**Given instruction 1:** Name the players that the passage on Argentina's basketball team lists as the core of its "Golden Generation," leaving out the head coach.
**Given instruction 2:** Please write the next part of the passage on Argentina's basketball team, picking up after its final sentence rather than the listing.

**Provided text:**
[start]
Serenaded jubilantly by their countrymen after a 80-75 gold medal victory over Brazil, Argentina’s national basketball team added another chapter in a story I haven’t the skill or depth of words to write.

But Argentina’s fascinating rise to basketball prominence is a story that should be told. One that would be best narrated in their own words, documented and enshrined in Springfield at their Hall of Fame induction speech.

Anything less for one of history’s greatest basketball teams would be unbecoming.

The 2011 FIBA Tournament of the Americas (forum), minus the United States, was as much a tribute to Argentina’s “Golden Generation” as it was an Olympic qualifying tournament. The core of Manu Ginobili, Luis Scola, Carlos Delfino, Andres Nocioni, Fabricio Oberto, and head coach Ruben Magnano—now with Brazil—burst on the international scene at the 2002 World Championships seemingly from nowhere, shocking the United States and finishing with a silver medal.
[end]
**Provided data:**
[start]
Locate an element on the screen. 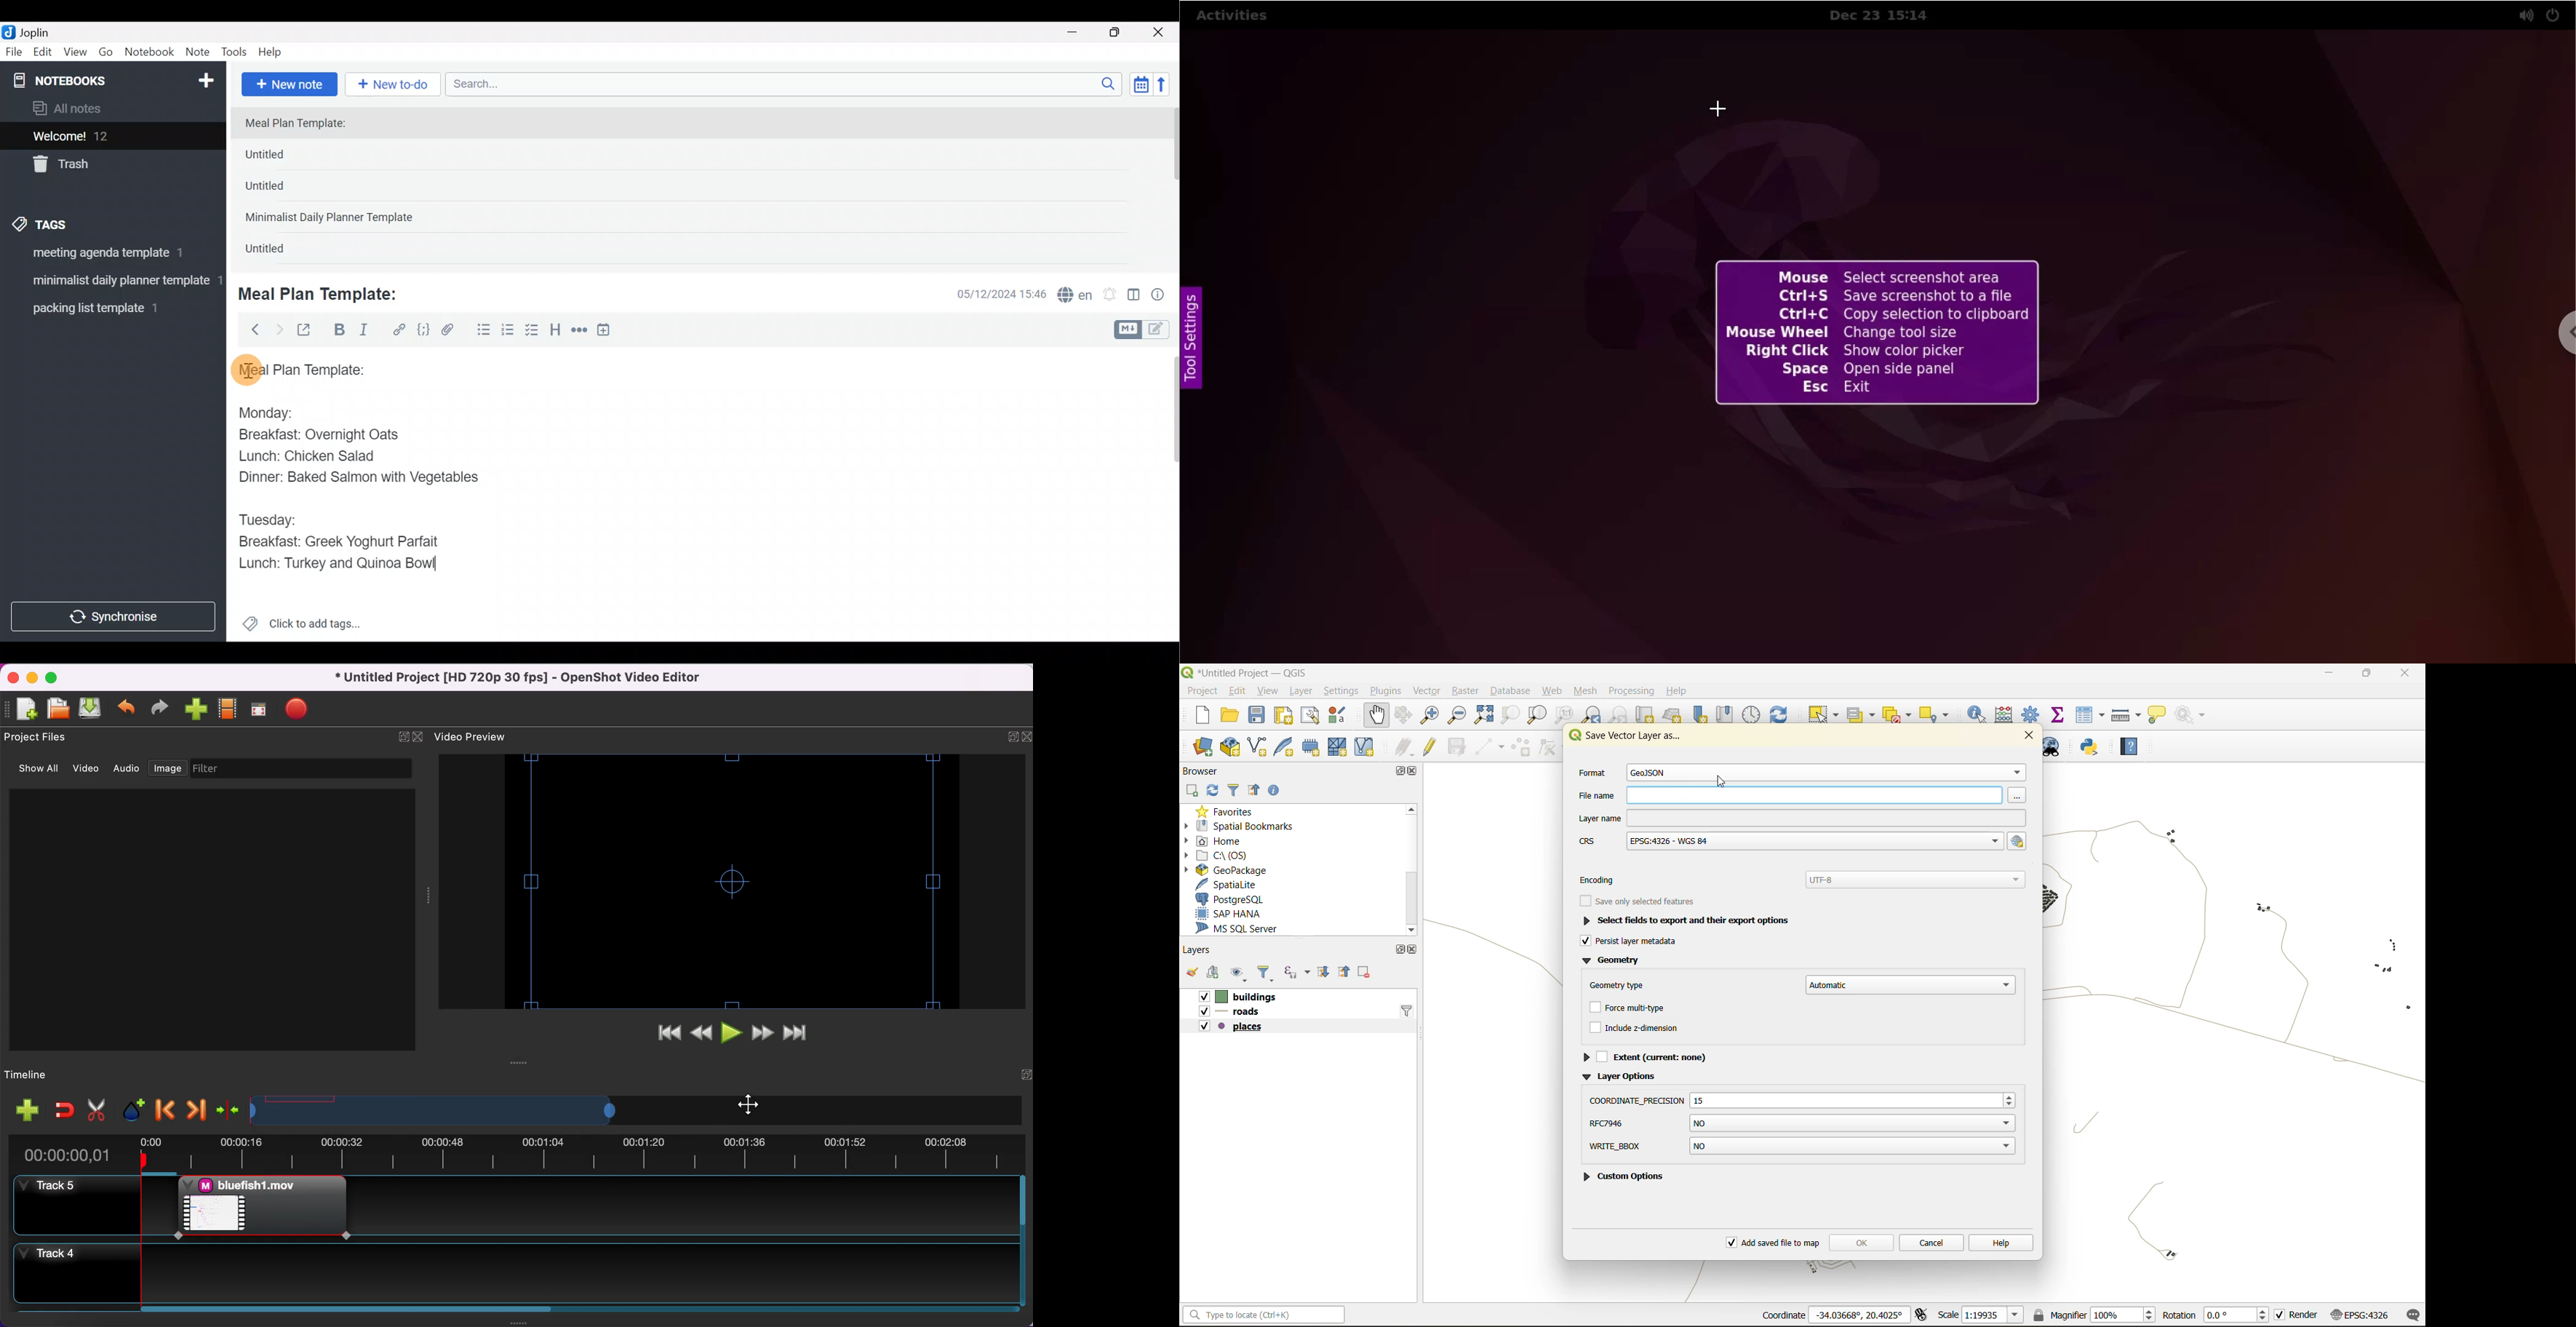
[end]
**Task answer 1:**
- Manu Ginobili
- Luis Scola
- Carlos Delfino
- Andres Nocioni
- Fabricio Oberto

**Task answer 2:**
Sunday night’s championship marked another medal in a decade-long run of excellence, but it also signaled the beginning of its end.

In victory, against a watered down field that featured no United States, a depleted Brazil, and a streaky Puerto Rico team, victory was almost assured. But it hardly came easy. There were times, playing consecutive nights on aging legs, that Argentina looked old.